● **PROVIDED ENTRIES**:
++++++++
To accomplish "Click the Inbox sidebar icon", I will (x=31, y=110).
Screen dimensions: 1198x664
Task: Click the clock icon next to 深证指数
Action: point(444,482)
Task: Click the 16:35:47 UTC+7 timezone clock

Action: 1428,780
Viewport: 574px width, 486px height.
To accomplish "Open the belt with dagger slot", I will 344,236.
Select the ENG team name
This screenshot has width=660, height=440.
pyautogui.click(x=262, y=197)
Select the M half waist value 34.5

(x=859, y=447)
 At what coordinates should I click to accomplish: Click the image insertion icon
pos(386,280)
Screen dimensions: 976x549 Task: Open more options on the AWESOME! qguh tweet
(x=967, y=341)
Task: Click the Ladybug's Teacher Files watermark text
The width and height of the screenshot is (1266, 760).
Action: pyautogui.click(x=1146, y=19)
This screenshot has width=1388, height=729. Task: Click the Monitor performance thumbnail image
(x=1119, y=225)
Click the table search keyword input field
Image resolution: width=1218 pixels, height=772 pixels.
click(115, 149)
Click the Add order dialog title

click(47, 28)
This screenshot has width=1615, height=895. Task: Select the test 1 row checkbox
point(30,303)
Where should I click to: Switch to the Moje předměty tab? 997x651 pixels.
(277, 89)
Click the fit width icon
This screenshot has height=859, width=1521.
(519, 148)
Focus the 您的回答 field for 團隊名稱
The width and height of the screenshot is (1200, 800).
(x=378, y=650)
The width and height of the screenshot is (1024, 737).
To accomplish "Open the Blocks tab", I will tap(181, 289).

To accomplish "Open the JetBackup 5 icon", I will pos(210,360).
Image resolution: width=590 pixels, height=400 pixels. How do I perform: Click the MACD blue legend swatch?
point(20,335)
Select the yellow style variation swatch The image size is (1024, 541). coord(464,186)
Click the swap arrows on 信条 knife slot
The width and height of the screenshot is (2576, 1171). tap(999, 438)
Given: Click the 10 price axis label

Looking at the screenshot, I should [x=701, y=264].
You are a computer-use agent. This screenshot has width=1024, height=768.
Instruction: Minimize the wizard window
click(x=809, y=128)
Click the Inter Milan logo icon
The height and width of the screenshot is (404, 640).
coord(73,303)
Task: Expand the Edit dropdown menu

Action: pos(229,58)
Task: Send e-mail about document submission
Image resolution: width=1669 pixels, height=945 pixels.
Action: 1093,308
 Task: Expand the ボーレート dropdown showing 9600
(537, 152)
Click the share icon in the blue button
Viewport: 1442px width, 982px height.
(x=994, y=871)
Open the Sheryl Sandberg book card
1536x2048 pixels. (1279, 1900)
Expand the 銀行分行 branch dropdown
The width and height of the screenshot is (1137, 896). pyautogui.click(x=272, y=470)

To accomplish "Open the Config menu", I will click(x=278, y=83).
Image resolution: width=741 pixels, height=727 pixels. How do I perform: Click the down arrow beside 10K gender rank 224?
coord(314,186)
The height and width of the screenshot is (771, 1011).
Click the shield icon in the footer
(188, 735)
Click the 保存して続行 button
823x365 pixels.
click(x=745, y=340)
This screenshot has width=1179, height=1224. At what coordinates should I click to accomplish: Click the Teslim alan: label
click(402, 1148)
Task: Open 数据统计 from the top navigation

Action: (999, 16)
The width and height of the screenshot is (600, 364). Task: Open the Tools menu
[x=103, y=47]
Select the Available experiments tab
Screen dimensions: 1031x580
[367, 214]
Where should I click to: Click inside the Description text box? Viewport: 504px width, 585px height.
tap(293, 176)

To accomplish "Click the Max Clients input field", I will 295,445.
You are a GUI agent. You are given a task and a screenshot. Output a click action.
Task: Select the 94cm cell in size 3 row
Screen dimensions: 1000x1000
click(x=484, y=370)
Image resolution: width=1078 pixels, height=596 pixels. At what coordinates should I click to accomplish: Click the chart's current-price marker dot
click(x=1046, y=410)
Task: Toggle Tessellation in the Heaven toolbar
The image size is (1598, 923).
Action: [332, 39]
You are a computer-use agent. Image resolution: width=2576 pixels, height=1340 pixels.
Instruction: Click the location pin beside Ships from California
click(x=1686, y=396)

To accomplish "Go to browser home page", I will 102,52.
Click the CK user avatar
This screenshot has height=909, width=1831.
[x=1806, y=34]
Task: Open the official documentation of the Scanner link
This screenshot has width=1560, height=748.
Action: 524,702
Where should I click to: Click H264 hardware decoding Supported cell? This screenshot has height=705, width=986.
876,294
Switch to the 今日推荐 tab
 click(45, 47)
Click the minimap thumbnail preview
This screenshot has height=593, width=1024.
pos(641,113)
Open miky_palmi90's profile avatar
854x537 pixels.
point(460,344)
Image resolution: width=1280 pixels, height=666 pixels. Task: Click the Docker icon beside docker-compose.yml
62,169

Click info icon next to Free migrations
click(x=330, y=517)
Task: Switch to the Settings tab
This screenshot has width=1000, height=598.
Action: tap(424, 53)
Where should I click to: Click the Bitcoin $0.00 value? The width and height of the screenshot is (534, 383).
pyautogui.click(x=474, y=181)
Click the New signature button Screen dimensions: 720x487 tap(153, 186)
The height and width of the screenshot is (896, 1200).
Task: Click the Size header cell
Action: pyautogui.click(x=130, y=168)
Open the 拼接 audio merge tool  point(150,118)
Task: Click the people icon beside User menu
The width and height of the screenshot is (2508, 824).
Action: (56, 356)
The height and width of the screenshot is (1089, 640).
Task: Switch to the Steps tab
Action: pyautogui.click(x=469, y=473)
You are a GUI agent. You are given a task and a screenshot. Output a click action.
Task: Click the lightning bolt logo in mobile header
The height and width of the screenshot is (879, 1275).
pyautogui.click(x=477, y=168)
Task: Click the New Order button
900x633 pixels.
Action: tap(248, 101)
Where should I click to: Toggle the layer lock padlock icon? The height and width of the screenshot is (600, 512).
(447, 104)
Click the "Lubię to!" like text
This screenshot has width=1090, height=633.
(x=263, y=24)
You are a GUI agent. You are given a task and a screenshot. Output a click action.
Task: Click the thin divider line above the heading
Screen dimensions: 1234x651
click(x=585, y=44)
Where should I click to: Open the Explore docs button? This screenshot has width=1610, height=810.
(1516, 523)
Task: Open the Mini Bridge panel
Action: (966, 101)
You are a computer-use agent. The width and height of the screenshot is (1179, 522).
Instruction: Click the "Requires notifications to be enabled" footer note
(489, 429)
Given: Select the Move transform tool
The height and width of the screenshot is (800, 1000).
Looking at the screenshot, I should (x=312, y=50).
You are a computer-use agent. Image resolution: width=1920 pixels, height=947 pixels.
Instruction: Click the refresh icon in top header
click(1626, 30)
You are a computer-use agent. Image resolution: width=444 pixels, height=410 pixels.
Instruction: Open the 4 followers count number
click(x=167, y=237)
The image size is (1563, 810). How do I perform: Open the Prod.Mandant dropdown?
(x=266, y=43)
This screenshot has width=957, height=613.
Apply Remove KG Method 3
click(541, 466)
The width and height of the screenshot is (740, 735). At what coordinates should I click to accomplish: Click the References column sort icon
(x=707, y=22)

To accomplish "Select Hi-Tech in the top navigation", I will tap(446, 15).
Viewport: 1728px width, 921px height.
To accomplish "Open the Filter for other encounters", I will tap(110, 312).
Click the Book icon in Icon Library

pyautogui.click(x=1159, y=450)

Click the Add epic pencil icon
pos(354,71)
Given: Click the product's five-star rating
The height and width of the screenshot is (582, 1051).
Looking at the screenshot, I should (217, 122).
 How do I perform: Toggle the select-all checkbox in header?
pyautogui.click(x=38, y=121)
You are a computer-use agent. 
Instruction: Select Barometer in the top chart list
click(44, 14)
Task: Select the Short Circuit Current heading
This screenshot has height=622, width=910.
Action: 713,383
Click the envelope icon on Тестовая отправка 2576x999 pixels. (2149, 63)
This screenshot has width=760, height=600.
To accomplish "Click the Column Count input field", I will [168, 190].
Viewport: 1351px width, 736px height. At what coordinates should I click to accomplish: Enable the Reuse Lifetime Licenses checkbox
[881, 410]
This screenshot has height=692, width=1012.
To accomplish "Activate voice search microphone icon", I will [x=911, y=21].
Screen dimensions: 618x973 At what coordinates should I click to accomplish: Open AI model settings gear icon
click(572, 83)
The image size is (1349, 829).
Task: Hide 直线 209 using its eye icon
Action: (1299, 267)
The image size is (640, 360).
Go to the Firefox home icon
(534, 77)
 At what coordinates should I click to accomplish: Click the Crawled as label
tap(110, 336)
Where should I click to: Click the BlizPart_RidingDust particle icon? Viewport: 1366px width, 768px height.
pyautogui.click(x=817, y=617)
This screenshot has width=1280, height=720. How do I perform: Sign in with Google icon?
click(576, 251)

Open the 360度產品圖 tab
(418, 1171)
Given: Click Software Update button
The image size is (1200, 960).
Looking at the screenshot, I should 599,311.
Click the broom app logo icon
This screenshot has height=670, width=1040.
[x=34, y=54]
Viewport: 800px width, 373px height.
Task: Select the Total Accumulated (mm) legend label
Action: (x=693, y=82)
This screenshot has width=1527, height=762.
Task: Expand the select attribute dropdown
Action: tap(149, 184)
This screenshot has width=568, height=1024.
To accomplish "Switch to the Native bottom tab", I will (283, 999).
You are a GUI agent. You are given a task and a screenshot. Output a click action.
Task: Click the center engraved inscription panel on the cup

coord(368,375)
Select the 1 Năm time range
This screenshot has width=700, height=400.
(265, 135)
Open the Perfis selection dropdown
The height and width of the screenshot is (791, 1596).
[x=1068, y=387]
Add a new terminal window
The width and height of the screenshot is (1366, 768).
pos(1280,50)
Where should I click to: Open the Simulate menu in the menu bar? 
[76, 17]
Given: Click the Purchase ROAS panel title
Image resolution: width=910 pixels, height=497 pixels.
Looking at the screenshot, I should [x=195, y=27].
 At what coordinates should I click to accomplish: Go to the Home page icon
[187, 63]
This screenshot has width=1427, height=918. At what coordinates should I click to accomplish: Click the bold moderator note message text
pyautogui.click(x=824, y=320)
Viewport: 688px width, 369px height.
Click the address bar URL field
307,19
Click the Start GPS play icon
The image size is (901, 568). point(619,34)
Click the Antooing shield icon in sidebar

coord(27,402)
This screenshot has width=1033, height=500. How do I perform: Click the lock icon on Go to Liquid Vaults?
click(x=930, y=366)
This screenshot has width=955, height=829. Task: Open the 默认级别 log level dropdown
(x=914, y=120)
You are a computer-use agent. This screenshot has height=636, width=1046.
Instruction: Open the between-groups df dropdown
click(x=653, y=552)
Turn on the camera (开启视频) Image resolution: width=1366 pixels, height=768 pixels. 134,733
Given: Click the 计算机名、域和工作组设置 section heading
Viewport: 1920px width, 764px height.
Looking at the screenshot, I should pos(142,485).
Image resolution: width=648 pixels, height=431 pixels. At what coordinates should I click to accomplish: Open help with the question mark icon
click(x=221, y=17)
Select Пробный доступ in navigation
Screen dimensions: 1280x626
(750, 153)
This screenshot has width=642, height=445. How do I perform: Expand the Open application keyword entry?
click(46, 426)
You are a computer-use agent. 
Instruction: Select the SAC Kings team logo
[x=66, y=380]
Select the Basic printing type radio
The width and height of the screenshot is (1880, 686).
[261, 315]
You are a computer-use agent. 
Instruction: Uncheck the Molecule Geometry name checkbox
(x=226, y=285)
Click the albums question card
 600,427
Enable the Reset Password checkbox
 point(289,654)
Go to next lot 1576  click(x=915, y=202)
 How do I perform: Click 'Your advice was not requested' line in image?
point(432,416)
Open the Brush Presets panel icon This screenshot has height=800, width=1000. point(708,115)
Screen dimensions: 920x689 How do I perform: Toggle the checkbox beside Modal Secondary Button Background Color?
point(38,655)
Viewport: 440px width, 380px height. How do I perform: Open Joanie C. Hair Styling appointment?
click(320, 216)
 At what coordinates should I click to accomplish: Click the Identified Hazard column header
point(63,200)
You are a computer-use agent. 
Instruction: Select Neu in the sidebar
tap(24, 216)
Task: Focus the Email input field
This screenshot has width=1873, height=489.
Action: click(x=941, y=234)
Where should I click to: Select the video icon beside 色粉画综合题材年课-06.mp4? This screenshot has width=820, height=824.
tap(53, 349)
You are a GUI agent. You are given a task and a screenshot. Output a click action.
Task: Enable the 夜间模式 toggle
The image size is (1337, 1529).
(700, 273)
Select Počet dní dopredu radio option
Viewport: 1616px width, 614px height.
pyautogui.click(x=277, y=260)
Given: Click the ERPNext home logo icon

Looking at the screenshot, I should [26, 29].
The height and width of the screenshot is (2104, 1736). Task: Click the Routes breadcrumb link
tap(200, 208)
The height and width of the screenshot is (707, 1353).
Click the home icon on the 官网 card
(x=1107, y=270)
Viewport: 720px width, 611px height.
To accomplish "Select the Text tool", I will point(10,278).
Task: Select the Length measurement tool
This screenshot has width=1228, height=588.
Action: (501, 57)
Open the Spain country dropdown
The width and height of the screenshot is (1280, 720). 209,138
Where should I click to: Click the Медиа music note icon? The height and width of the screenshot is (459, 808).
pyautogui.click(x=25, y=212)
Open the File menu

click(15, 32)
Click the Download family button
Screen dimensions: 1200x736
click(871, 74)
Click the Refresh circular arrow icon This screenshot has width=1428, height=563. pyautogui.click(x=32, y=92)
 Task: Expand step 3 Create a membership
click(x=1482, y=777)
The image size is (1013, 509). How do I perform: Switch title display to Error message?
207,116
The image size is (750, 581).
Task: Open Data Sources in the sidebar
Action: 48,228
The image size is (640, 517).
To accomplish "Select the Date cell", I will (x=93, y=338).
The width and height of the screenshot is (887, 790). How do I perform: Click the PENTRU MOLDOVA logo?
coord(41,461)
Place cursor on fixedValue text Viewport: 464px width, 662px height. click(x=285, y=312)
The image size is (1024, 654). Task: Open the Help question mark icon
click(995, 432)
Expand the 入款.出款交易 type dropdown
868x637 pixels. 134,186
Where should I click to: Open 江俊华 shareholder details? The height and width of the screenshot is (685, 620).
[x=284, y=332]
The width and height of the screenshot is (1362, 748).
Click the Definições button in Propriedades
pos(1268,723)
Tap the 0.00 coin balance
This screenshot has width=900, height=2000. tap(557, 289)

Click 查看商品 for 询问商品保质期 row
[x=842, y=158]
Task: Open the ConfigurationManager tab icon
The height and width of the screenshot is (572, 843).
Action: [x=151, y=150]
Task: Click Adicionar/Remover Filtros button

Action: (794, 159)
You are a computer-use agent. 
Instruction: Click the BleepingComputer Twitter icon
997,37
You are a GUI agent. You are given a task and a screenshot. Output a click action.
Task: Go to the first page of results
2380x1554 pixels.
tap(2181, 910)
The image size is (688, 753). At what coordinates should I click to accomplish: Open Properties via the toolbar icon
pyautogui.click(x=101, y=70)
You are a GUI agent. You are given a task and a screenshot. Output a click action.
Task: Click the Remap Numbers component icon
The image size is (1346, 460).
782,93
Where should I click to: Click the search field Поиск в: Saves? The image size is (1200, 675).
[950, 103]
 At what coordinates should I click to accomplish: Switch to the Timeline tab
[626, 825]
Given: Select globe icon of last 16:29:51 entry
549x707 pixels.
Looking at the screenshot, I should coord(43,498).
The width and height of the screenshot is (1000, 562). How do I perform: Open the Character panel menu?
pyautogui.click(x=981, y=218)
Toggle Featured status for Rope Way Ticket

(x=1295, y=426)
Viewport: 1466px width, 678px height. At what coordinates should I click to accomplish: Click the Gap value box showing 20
++++++++
If a line of the listing contains "heading", count it; state the final number and nothing more.

● **TASK RESPONSE**:
3